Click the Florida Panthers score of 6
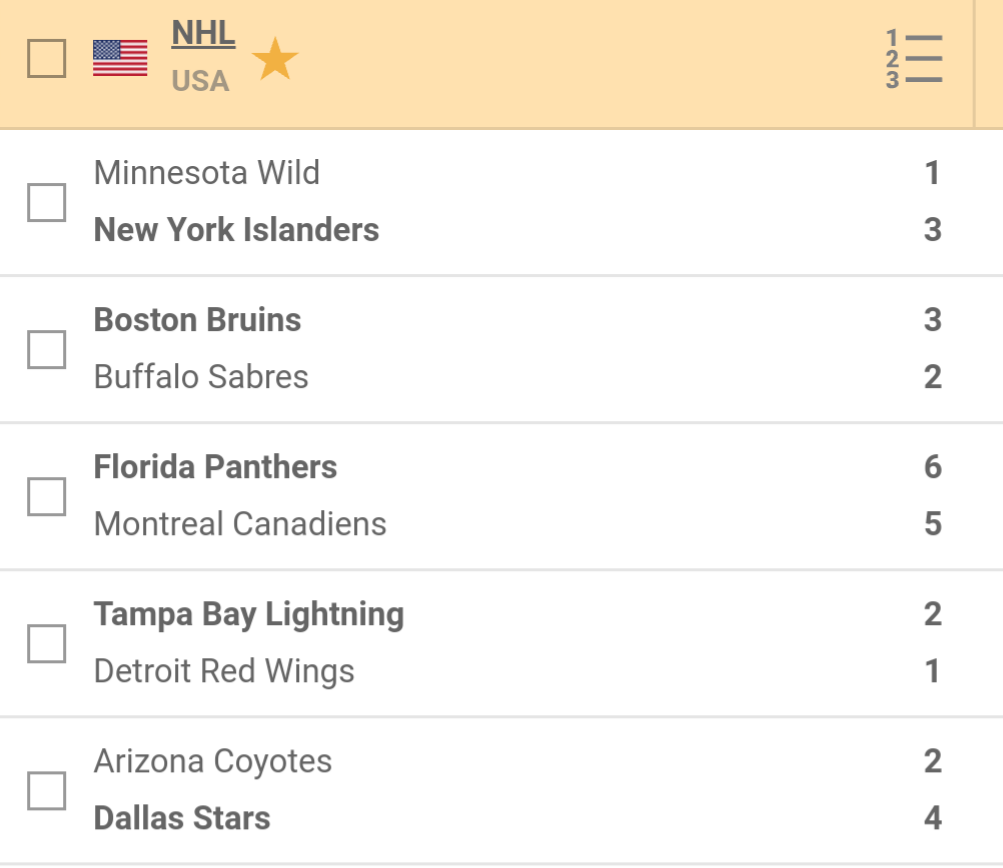tap(932, 467)
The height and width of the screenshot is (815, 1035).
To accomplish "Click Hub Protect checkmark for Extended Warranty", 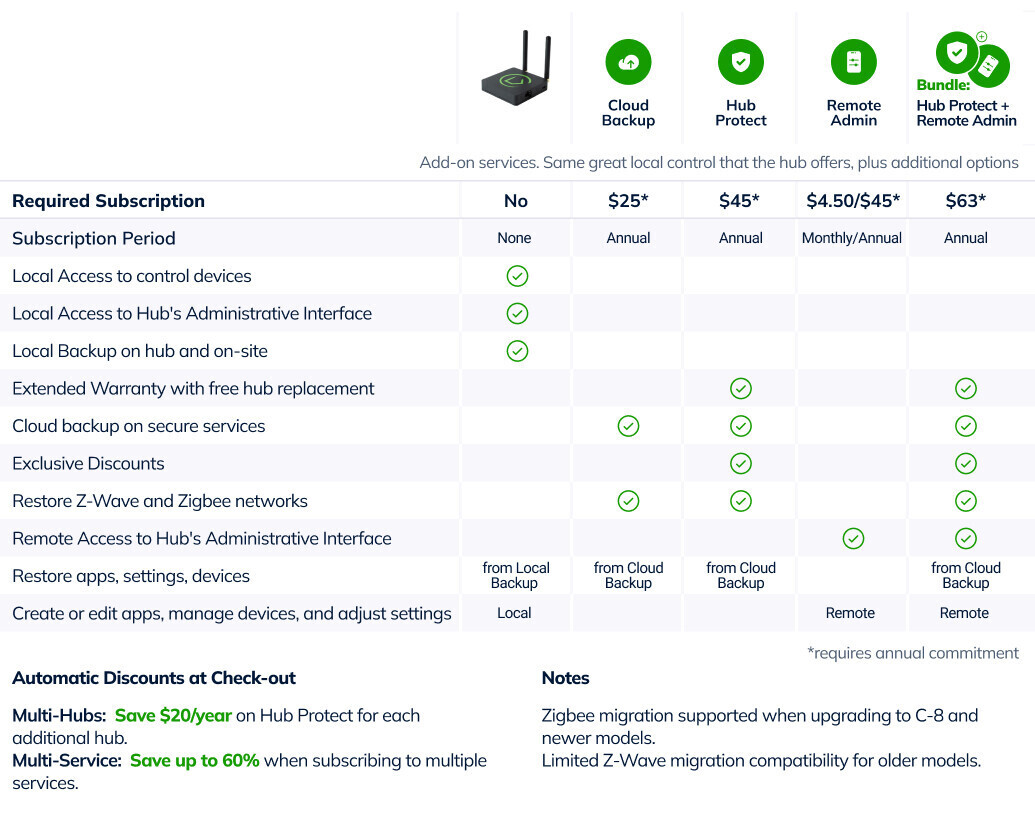I will (741, 388).
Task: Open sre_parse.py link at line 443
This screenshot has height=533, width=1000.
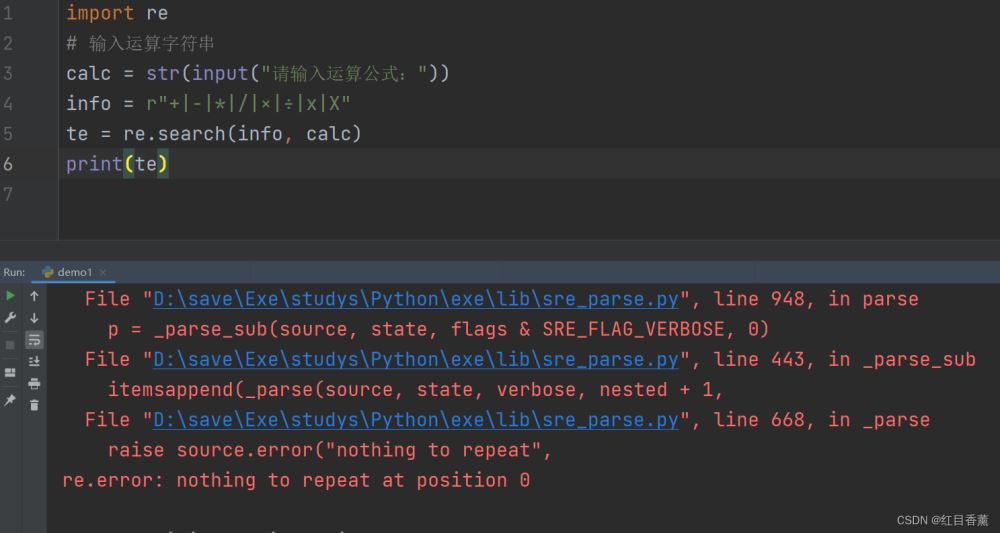Action: pos(416,360)
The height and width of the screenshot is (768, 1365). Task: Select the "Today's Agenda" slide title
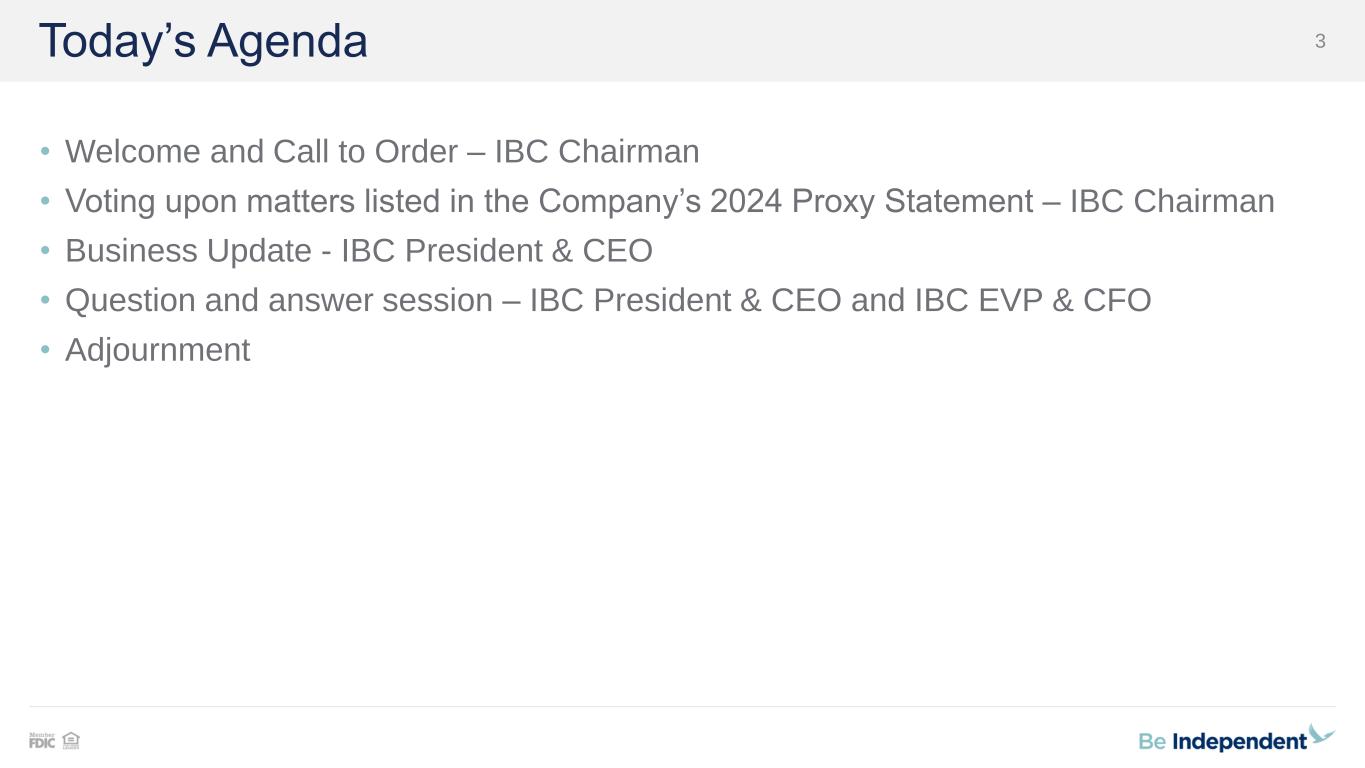click(203, 42)
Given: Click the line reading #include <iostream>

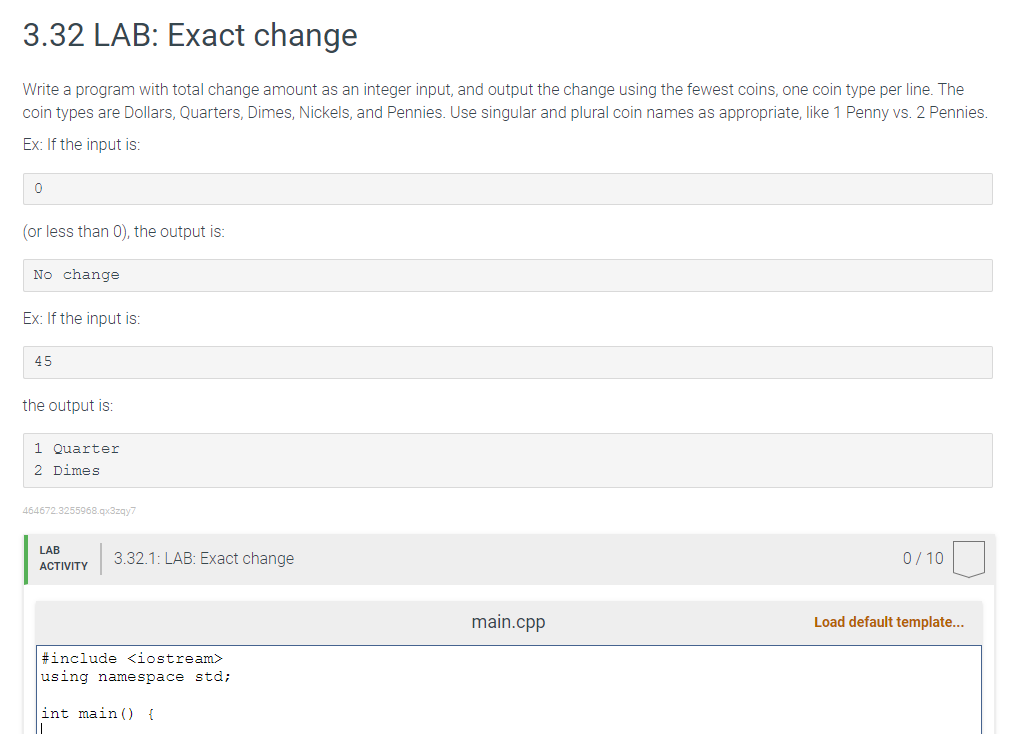Looking at the screenshot, I should [131, 658].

**EXERCISE PROMPT:**
Only the lines from the line with "The height and width of the screenshot is (768, 1365)." through the end of the entries above, copied exactly and with both ends included, belong in the response; the pictures do not.

**OUTPUT:**
The height and width of the screenshot is (768, 1365). Task: Select the "Today's Agenda" slide title
click(203, 42)
Given: Click the line reading #include <iostream>

Looking at the screenshot, I should [131, 658].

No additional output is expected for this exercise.